▸ **EXERCISE INSTRUCTIONS**
Reproduce only the lines from the one containing "Given: Open the 穿透 blend mode dropdown" through the end of the data, exactly as they stand.
*** DATASET EXTRACT
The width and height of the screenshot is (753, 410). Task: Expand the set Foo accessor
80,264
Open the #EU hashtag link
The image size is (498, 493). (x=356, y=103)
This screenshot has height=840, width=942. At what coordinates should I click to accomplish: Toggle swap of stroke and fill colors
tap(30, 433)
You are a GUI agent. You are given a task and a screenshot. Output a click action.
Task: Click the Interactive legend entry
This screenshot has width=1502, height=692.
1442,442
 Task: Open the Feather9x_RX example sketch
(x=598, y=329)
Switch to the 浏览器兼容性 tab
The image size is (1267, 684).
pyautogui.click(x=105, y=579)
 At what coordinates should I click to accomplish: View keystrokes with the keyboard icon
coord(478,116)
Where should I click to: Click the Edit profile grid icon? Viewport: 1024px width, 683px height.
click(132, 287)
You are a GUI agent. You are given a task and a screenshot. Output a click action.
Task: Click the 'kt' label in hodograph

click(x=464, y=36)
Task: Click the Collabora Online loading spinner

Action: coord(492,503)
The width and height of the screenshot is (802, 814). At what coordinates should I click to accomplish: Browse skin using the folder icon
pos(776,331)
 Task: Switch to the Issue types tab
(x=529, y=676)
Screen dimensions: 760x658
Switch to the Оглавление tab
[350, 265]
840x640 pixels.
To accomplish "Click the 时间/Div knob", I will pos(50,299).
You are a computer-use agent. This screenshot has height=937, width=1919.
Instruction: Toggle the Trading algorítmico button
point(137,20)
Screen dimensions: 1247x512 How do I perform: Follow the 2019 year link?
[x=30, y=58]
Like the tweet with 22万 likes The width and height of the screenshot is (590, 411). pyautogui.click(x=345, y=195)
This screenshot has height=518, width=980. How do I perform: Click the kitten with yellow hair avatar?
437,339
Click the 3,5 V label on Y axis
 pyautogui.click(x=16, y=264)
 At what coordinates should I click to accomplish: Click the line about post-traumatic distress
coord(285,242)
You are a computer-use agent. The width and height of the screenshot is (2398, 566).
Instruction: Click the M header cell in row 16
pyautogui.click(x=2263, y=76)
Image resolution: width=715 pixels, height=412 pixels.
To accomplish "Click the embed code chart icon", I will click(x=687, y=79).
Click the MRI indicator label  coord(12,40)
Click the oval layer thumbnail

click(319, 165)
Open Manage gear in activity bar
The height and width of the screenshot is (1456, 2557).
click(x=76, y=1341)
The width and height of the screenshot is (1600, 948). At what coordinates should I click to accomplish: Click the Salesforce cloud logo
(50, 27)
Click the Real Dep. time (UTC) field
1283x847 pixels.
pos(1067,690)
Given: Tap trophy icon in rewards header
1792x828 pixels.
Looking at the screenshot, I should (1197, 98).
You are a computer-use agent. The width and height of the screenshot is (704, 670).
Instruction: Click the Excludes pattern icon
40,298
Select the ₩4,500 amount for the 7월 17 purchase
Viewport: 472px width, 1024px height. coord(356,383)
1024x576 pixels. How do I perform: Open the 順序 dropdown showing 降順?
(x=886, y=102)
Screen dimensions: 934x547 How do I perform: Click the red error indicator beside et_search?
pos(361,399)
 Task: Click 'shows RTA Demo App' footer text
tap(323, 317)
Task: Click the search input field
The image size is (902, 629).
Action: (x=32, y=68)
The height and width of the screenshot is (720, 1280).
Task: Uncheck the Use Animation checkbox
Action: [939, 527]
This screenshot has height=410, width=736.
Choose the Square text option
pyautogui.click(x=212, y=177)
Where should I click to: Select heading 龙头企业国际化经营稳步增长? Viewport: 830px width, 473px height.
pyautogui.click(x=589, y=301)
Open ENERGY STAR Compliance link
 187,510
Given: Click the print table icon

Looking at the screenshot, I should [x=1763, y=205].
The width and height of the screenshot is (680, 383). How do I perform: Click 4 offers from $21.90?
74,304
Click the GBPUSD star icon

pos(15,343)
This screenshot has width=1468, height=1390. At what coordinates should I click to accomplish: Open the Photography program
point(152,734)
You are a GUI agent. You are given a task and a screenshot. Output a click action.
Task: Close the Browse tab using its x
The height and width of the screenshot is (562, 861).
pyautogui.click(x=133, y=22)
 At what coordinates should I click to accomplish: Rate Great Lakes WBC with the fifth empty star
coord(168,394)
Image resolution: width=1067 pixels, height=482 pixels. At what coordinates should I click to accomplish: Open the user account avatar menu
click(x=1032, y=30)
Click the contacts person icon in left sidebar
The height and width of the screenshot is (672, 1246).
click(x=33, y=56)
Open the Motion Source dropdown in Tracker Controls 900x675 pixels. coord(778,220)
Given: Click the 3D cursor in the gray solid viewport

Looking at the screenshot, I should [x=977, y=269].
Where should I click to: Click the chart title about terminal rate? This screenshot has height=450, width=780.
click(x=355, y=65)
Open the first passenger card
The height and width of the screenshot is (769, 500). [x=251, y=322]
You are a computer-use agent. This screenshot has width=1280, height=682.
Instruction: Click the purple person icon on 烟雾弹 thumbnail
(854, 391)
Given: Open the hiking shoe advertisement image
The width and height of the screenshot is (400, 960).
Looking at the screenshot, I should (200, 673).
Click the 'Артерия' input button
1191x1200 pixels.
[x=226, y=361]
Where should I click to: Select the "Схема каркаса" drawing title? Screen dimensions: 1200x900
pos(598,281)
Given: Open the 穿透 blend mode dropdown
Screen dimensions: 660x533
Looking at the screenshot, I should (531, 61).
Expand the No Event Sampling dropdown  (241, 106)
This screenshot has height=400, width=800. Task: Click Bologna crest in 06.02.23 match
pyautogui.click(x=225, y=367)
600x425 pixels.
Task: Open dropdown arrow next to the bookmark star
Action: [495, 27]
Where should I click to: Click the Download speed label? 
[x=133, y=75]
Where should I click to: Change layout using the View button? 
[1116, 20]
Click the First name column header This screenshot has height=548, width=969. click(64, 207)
******
▸ **ANSWER BOX**
Given: Open the 穿透 blend mode dropdown
Screen dimensions: 660x533
Looking at the screenshot, I should (531, 61).
Expand the No Event Sampling dropdown  (241, 106)
This screenshot has height=400, width=800. Task: Click Bologna crest in 06.02.23 match
pyautogui.click(x=225, y=367)
600x425 pixels.
Task: Open dropdown arrow next to the bookmark star
Action: [495, 27]
Where should I click to: Click the Download speed label? 
[x=133, y=75]
Where should I click to: Change layout using the View button? 
[1116, 20]
Click the First name column header This screenshot has height=548, width=969. click(64, 207)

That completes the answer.